Selain kegiatan keagamaan, di sini juga ada pelatihan kerja untuk warga sekitar — mulai dari tukang listrik, plumber, sampai pelatihan atap bangunan. Mereka juga punya program untuk mantan narapidana yang ingin memulai hidup baru. Semua dilakukan di bawah naungan semangat Islam: membantu sesama.
Ketika Sekolah Harus Tutup
Namun, seperti banyak cerita perjuangan lainnya, perjalanan masjid ini juga tidak selalu mulus. Pada tahun 2008, Sister Clara Muhammad School terpaksa ditutup. Dana semakin menipis, bangunan makin tua, dan murid semakin sedikit.
Bagi sebagian warga, itu seperti kehilangan bagian dari diri mereka sendiri. Tapi meski sekolah tutup, semangat pendidikan tak padam. Gedung-gedung tua itu kemudian dipakai untuk kegiatan komunitas dan pendidikan nonformal.
Hidup Kembali Lewat Program “Building Blocks”
Titik terang mulai muncul lagi ketika proyek Building Blocks — Sacred Places/Civic Spaces datang pada 2018. Proyek ini membantu rumah ibadah tua seperti Masjid Philadelphia agar bisa diubah menjadi pusat komunitas yang hidup kembali.
Tim arsitek dan relawan dari berbagai latar belakang ikut terlibat. Mereka tidak hanya memperbaiki atap dan pipa air, tapi juga merancang ulang ruangan agar bisa dipakai untuk pelatihan, kelas keterampilan, bahkan dapur komunitas.
Kini, masjid ini tidak hanya berdiri sebagai tempat ibadah, tapi juga sebagai community hub — tempat warga belajar, bekerja, dan saling menguatkan.
Lebih dari Sekadar Bangunan
Saya berdiri di halaman masjid atau di depan pintu masjid berwarna biru. Rasanya damai sekali. Dari luar mungkin orang hanya melihat bangunan yang sudah berumur lebih dari seabad. Tapi di dalamnya, tersimpan energi spiritual dan sosial yang luar biasa.
Masjid ini adalah simbol ketahanan umat Islam di Amerika — terutama Muslim Afrika-Amerika — yang sejak dulu berjuang untuk memiliki ruang sendiri, untuk belajar, beribadah, dan berkembang.
Bagi saya pribadi, Masjid Philadelphia mengajarkan bahwa Islam bukan hanya tentang ritual, tapi juga tentang membangun peradaban.
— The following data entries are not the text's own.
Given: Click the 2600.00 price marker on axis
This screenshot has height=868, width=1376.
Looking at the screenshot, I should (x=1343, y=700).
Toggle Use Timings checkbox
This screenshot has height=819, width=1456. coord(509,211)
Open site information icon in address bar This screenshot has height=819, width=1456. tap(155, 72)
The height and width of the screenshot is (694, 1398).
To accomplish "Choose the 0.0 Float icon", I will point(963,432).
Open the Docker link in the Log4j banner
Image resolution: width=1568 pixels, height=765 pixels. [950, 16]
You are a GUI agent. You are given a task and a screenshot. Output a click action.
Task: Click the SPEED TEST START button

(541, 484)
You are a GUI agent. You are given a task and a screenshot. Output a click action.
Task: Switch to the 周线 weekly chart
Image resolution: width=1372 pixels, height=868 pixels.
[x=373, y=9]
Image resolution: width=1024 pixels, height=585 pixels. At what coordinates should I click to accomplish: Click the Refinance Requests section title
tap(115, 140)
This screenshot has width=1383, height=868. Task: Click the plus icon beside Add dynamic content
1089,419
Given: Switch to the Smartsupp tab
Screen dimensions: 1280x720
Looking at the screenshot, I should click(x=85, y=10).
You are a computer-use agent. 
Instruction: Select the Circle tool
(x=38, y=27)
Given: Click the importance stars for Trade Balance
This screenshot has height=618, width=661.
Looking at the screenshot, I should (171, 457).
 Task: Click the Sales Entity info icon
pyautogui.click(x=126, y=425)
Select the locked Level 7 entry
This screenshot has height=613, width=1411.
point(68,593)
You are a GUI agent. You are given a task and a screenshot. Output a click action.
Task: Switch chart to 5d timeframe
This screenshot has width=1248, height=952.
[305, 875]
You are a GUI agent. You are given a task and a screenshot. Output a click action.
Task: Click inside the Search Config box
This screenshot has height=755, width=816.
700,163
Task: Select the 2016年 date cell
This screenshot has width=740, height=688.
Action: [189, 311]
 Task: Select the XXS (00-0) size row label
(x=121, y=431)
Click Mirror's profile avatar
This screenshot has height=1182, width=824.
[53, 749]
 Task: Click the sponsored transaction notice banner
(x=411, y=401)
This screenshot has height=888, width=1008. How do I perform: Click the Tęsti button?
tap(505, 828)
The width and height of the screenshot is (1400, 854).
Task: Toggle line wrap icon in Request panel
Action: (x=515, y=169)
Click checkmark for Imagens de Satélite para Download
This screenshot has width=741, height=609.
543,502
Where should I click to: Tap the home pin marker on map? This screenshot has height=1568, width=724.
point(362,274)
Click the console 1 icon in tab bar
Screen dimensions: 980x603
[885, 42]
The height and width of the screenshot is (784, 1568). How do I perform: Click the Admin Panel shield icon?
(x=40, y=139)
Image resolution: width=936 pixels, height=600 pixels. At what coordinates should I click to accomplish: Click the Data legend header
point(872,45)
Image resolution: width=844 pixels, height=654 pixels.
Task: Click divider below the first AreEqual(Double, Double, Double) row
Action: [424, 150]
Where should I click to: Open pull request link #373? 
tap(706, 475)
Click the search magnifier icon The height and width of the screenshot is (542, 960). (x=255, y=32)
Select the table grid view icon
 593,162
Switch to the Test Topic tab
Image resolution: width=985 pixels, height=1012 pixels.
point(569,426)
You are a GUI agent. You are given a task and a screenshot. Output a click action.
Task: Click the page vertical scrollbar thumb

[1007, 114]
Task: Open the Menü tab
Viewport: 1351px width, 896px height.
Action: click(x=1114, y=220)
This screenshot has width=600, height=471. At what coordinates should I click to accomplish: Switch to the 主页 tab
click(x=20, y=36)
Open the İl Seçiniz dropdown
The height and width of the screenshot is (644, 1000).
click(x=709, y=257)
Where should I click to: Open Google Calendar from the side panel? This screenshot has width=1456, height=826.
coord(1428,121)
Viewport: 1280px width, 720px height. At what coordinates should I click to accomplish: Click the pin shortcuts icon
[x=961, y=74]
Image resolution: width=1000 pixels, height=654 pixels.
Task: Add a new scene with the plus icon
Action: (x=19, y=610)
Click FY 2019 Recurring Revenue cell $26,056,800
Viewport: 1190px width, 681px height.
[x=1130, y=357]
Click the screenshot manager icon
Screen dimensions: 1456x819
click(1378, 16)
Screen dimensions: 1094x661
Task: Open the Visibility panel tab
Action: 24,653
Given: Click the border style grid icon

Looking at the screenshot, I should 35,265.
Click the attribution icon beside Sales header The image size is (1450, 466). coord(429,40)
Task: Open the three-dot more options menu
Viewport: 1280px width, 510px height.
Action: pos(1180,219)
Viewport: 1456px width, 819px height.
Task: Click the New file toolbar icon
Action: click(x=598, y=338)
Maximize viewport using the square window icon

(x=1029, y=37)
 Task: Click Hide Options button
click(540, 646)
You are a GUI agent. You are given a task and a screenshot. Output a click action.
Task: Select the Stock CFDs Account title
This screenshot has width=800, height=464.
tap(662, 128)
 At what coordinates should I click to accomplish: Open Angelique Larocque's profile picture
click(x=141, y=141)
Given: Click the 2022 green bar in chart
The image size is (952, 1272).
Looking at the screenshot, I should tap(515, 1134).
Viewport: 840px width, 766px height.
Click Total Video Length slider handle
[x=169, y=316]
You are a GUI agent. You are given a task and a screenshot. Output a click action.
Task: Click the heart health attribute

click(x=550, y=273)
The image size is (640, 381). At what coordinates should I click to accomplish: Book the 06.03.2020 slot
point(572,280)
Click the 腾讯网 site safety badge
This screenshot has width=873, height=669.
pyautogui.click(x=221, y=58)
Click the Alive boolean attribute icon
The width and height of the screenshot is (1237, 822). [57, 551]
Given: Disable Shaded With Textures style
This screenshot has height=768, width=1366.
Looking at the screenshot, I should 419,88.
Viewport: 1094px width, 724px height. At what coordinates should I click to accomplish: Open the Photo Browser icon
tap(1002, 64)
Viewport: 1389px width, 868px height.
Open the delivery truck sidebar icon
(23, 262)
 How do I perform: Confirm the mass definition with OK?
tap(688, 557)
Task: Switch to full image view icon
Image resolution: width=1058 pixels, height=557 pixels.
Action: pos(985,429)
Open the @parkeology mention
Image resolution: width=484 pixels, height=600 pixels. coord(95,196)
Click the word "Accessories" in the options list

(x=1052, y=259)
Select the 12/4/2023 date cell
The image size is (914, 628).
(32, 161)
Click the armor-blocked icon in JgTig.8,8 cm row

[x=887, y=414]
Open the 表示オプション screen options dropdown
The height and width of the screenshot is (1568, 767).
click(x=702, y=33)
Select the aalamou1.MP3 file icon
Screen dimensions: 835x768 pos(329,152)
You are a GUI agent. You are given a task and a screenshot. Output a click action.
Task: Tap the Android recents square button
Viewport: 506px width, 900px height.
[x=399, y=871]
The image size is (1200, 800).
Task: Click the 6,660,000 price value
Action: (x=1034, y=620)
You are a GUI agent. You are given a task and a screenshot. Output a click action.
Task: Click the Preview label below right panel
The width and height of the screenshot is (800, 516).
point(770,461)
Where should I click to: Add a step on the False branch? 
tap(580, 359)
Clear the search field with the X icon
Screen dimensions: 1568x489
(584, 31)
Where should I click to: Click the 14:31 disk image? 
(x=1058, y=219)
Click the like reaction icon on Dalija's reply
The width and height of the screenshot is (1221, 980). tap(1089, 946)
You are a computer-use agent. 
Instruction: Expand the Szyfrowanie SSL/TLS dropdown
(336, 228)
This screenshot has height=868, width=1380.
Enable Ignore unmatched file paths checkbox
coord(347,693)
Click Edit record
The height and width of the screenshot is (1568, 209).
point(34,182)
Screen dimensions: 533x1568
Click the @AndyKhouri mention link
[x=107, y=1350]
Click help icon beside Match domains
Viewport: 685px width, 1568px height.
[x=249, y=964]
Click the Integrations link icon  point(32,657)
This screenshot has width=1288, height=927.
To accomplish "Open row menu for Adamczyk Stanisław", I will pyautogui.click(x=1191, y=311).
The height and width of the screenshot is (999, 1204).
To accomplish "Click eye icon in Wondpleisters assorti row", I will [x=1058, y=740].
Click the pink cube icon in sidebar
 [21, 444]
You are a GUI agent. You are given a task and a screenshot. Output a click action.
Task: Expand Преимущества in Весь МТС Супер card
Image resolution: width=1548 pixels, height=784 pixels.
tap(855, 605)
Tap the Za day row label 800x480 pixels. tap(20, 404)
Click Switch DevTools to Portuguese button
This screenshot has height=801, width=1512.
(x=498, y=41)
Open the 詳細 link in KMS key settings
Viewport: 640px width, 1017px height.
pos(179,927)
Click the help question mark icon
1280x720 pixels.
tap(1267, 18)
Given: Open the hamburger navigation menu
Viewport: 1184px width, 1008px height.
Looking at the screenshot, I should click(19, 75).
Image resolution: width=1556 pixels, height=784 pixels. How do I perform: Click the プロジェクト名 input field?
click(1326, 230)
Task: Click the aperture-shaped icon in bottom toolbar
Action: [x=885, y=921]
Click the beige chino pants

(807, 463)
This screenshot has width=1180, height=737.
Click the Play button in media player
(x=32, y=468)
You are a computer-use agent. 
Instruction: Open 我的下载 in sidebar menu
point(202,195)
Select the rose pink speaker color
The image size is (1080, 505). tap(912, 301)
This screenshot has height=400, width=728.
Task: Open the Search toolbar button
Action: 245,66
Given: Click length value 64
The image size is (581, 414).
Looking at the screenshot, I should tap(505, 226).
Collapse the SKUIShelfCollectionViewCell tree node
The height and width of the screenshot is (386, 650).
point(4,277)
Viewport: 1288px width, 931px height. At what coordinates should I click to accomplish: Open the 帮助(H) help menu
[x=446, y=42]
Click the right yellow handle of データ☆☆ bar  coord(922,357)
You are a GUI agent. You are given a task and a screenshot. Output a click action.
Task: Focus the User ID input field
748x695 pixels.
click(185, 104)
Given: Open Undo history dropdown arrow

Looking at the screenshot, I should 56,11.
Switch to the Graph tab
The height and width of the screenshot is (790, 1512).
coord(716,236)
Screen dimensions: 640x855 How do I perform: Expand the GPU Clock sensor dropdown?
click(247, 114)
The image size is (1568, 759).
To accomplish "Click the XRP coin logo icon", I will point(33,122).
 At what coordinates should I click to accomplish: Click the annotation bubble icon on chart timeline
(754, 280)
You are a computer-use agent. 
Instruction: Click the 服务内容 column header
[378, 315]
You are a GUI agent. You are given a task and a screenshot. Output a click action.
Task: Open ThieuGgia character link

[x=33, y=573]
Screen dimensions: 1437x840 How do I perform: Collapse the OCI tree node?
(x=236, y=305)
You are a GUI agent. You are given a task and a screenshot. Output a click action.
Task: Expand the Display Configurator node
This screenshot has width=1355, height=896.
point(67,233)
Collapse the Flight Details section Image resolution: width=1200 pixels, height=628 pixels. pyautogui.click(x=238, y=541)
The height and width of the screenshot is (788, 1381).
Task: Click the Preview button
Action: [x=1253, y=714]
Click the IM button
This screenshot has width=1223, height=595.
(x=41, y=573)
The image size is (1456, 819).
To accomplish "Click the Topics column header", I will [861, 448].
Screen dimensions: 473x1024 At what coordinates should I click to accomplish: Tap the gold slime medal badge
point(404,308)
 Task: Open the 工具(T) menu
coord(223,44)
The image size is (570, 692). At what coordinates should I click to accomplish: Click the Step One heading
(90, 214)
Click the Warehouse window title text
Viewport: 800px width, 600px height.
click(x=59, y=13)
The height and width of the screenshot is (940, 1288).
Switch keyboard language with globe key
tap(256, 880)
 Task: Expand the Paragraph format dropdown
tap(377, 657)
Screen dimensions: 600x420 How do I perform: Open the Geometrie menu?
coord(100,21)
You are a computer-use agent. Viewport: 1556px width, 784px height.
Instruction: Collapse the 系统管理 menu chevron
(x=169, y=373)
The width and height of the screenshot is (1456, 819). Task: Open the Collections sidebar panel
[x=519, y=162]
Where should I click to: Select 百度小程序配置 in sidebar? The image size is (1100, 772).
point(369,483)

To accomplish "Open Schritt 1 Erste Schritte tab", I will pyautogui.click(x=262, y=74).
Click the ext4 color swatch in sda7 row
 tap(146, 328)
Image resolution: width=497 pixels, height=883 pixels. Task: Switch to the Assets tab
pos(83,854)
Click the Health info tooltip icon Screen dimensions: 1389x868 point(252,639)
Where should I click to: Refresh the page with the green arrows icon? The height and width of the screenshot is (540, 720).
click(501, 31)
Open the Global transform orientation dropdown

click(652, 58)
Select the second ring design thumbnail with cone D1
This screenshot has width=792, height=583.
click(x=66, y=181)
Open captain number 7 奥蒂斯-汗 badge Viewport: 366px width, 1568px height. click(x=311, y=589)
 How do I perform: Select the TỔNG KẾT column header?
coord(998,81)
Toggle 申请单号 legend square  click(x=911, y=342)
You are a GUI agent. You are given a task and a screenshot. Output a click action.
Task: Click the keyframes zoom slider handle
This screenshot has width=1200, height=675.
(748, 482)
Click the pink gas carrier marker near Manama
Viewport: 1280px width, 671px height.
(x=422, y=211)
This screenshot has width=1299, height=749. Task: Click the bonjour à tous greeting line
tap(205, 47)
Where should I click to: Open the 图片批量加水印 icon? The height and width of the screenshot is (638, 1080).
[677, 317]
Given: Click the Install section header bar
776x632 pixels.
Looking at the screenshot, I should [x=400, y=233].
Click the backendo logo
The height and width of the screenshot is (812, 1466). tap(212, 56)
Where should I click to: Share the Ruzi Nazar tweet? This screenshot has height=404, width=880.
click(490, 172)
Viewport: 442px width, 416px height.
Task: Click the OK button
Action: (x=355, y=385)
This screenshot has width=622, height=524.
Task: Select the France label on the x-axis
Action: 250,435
Tentang bagaimana iman bisa melahirkan aksi nyata untuk masyarakat.
Semangat yang Tak Pernah Padam
Kini, The Philadelphia Masjid terus berbenah. Semangat jamaahnya tidak pernah surut. Setiap Jumat, jamaah datang dengan wajah ceria, anak-anak berlarian di halaman, dan suara azan menggema di antara gedung-gedung tua West Philadelphia.
Dan saya percaya itu. Karena seperti halnya banyak kisah umat di dunia, keberadaan masjid bukan hanya soal bangunan — tapi tentang manusia di dalamnya yang menjaga cahaya tetap menyala.
H. Priyadi Abadi, MPar (Direktur Utama Adinda Azzahra Tour and Travel)
(Refleksi di The Philadelphia Masjid, Pennsylvania, USA.)